== DATA PROVIDED ==

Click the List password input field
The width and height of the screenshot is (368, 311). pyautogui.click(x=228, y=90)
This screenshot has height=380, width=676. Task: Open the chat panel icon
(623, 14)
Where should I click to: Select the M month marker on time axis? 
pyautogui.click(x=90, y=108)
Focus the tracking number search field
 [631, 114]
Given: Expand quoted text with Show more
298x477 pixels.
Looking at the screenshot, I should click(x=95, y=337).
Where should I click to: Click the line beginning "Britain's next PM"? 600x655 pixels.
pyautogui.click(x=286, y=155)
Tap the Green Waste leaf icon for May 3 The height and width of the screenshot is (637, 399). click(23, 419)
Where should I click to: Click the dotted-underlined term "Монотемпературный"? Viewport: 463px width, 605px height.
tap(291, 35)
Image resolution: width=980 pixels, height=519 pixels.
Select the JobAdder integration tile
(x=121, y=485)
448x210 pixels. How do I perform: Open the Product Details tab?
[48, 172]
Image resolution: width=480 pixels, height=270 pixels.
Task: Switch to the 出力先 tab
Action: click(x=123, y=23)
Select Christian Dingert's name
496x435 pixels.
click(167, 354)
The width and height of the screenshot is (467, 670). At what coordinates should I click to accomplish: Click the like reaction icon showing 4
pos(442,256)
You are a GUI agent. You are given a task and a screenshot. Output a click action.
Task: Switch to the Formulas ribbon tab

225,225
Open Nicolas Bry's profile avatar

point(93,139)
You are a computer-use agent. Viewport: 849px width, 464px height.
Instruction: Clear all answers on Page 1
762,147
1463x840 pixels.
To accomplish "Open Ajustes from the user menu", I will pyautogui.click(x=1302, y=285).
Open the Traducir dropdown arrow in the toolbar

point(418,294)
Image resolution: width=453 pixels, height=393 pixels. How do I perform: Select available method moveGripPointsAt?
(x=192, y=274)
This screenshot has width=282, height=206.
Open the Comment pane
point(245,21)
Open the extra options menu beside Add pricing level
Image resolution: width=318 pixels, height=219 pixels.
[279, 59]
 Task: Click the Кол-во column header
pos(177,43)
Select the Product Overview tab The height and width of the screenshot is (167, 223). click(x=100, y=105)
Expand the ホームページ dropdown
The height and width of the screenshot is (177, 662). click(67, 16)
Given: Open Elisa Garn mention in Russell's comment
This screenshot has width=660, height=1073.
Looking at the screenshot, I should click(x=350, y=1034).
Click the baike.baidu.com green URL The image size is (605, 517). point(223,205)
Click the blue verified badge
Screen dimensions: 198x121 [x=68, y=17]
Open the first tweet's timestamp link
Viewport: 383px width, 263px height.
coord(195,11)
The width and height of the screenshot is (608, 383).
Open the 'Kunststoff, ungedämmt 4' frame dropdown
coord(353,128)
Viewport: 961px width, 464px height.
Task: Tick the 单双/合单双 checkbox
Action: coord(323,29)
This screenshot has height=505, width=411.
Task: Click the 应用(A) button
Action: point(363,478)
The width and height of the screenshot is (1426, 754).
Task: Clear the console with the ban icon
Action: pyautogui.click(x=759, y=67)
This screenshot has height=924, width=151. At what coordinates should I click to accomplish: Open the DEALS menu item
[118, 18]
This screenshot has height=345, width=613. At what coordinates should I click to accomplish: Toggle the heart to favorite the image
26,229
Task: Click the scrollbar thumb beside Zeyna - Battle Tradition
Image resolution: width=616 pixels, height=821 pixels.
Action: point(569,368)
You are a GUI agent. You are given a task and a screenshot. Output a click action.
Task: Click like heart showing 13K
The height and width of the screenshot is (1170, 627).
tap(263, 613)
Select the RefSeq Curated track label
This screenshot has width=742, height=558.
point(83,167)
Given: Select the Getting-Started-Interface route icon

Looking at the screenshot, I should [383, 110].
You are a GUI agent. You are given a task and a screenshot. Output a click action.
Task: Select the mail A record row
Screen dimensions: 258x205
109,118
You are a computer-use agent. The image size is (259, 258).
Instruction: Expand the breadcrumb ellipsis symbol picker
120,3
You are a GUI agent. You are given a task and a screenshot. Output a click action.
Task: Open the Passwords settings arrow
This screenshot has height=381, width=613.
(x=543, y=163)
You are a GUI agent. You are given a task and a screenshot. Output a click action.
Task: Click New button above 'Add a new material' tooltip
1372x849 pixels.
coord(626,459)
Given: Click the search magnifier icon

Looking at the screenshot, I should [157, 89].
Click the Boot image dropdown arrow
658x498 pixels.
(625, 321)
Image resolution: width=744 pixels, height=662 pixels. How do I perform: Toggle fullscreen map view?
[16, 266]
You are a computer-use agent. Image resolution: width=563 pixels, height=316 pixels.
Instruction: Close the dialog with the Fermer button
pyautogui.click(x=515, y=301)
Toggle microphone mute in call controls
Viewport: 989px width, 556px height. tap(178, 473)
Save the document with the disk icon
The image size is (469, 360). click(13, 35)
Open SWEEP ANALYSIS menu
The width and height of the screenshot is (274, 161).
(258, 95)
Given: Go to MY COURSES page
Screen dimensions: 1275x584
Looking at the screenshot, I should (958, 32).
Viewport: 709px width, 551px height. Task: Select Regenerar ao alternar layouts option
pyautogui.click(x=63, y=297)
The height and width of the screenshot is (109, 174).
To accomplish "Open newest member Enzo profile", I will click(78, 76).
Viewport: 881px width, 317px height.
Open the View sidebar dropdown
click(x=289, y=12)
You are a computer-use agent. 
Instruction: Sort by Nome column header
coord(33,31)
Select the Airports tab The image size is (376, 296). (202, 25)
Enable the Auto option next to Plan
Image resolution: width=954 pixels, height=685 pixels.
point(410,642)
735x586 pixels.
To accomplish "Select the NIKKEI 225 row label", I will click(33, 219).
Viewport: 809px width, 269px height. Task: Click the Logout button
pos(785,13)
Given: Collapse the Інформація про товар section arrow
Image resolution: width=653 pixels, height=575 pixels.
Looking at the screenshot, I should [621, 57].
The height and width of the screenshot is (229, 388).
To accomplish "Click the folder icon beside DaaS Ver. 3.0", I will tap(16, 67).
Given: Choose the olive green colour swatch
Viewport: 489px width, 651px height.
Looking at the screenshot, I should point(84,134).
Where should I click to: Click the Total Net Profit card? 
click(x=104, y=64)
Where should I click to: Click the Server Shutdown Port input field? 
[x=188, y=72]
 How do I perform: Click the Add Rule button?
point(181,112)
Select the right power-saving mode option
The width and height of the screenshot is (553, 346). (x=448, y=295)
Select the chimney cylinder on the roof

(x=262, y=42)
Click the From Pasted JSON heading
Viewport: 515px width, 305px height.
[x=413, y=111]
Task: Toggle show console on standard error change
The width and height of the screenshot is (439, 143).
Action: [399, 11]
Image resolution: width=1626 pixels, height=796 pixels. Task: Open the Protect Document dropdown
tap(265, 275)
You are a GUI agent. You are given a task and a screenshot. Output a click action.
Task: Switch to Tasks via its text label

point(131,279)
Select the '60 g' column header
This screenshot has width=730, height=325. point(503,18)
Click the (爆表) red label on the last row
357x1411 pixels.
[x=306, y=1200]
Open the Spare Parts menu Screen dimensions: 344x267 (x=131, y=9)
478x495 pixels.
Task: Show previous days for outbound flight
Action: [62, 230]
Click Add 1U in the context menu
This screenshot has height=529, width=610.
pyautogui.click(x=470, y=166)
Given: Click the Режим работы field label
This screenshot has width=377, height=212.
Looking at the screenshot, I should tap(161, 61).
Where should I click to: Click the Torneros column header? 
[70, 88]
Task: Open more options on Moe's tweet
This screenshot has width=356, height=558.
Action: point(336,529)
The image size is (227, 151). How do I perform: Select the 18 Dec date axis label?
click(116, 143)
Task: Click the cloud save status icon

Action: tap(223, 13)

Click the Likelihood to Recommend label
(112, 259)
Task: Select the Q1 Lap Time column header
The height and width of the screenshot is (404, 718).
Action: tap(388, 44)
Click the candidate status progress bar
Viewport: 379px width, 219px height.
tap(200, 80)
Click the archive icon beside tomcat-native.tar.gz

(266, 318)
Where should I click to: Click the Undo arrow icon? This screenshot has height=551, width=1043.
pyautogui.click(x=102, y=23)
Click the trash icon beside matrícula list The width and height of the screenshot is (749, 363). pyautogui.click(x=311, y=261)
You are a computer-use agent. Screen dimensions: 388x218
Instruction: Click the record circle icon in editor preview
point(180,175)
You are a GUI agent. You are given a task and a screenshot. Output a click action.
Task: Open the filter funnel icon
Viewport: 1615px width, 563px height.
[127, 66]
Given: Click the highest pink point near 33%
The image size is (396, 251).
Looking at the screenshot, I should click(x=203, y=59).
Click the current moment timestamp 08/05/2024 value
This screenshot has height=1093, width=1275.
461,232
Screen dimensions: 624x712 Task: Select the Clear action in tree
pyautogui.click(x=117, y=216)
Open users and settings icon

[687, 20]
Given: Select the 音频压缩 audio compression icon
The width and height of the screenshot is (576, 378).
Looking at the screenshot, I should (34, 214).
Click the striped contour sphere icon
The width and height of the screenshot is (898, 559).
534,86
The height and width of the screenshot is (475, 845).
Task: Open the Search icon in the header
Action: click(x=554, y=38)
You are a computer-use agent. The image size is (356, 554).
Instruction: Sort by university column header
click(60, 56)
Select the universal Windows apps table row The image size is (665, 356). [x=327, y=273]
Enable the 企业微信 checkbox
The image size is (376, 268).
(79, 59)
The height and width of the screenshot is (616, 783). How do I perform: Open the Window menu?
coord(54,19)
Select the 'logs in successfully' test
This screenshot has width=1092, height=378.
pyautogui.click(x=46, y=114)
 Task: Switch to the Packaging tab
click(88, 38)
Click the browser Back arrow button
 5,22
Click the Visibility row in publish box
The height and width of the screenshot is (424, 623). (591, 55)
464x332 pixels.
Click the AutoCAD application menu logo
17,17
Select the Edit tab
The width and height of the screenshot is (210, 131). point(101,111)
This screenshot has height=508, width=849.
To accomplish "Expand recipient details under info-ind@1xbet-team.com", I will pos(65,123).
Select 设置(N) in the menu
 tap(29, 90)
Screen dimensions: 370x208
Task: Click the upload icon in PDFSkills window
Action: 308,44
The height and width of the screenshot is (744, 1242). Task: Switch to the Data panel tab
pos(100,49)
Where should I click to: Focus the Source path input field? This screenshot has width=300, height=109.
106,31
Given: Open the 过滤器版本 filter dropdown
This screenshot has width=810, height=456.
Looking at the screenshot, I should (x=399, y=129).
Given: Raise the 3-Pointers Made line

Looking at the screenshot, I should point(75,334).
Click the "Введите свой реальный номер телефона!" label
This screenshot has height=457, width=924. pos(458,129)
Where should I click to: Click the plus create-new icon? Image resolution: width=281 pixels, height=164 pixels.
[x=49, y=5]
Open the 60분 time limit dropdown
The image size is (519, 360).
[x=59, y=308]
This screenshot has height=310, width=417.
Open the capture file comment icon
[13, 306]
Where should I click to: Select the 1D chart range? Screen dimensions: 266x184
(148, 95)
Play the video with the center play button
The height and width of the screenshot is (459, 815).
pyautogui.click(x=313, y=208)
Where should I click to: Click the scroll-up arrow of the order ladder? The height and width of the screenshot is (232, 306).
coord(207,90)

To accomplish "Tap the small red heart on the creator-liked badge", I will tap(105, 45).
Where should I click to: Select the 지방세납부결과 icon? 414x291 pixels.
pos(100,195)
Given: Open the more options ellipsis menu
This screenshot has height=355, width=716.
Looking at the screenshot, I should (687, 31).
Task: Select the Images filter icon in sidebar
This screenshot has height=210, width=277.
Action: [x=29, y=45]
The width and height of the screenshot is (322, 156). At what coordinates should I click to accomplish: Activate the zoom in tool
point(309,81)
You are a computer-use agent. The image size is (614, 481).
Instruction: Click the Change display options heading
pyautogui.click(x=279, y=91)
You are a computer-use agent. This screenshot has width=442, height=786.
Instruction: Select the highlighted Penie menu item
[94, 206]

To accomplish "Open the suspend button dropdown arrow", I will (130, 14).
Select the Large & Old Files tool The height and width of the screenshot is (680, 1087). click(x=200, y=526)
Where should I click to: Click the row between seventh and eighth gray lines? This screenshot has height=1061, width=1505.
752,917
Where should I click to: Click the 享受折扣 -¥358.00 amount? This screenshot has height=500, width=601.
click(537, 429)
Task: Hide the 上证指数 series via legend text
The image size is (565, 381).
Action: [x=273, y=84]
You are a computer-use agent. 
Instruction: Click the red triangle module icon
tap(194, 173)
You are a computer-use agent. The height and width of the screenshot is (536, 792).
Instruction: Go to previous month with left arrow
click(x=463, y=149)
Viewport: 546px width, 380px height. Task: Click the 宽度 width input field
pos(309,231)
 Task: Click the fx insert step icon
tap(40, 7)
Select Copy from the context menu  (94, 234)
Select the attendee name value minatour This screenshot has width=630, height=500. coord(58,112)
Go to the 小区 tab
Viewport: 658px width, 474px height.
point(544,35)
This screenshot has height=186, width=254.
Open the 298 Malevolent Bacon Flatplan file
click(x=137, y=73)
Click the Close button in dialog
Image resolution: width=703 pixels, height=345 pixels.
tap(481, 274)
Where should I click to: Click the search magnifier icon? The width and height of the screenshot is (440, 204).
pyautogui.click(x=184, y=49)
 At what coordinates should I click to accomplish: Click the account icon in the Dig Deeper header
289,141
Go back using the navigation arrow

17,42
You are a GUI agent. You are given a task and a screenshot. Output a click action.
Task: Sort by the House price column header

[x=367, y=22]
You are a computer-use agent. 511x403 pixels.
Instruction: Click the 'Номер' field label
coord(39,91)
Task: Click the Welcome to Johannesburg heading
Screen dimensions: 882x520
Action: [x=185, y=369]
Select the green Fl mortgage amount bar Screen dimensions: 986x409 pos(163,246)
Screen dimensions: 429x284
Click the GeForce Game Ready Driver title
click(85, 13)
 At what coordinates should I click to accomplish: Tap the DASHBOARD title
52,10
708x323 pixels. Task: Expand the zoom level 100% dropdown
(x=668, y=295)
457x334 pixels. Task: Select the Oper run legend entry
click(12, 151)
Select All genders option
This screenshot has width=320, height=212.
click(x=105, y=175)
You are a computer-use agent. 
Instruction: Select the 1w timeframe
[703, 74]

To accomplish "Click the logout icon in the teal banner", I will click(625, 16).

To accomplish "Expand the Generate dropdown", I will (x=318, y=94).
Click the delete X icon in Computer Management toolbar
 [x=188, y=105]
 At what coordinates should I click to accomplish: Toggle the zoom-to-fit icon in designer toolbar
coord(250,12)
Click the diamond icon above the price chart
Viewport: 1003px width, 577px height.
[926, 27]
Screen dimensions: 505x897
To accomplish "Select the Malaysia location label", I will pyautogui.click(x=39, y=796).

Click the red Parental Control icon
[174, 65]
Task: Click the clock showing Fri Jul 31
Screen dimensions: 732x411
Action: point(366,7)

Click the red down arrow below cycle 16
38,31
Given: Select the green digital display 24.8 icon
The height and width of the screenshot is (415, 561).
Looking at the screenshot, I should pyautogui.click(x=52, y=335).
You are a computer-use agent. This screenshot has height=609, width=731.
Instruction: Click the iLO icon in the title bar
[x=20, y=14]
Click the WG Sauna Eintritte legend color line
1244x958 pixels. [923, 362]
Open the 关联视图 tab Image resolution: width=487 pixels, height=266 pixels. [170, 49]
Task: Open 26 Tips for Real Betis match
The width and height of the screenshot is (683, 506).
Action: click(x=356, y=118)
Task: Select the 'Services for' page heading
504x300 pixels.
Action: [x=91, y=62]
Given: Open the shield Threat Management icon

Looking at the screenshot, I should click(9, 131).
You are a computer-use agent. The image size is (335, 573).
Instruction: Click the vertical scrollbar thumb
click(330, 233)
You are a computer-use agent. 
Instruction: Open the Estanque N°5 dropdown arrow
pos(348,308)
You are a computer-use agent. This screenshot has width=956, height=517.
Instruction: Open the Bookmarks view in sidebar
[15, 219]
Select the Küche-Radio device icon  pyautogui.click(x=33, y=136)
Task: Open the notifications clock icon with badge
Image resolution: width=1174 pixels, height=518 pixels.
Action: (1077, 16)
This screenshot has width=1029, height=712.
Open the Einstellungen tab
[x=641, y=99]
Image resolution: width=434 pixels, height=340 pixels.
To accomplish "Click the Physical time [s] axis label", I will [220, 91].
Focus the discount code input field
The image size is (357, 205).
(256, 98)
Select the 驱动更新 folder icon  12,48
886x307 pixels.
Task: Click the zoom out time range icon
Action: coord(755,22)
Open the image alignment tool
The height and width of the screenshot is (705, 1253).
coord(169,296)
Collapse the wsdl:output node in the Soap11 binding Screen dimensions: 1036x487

===

**TRY IT**
Begin at the line that has "Task: Click the scrollbar" in the entries above; stop after the line that has "Task: Select the mail A record row". Transcribe exactly those lines and no others.

**EXPECTED ANSWER**
Task: Click the scrollbar thumb beside Zeyna - Battle Tradition
Image resolution: width=616 pixels, height=821 pixels.
Action: point(569,368)
You are a GUI agent. You are given a task and a screenshot. Output a click action.
Task: Click like heart showing 13K
The height and width of the screenshot is (1170, 627).
tap(263, 613)
Select the RefSeq Curated track label
This screenshot has width=742, height=558.
point(83,167)
Given: Select the Getting-Started-Interface route icon

Looking at the screenshot, I should [383, 110].
You are a GUI agent. You are given a task and a screenshot. Output a click action.
Task: Select the mail A record row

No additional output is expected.